Omit the images and reproduce the rest of the entries exactly.

MATERIAL SHOWN:
Start of Block

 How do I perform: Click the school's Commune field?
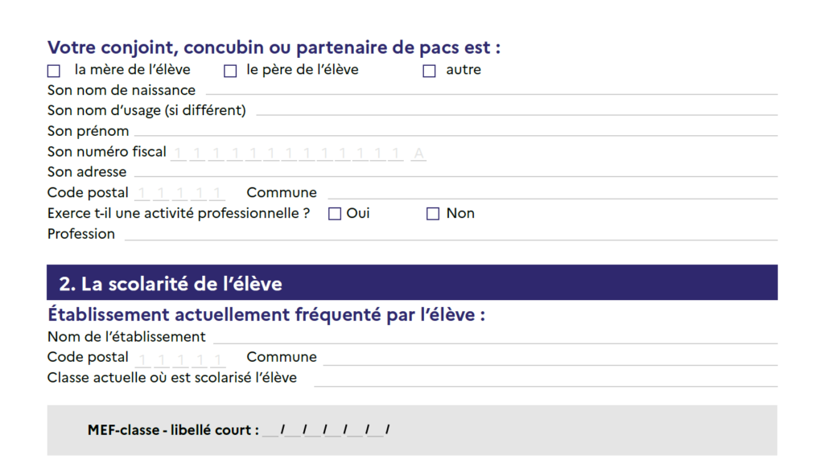(551, 358)
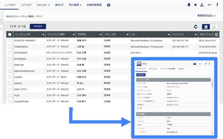Select all rows with header checkbox

(10, 34)
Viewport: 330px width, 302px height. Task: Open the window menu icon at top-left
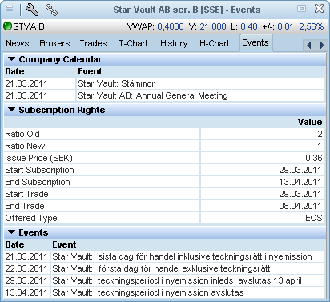pos(10,9)
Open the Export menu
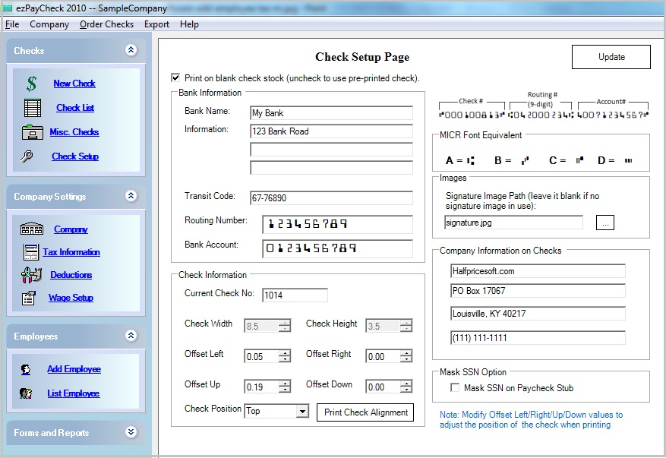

End of Block

WRITTEN ANSWER:
 How do I perform: Click the school's Commune field?
(551, 358)
Select all rows with header checkbox

(10, 34)
Viewport: 330px width, 302px height. Task: Open the window menu icon at top-left
pos(10,9)
Open the Export menu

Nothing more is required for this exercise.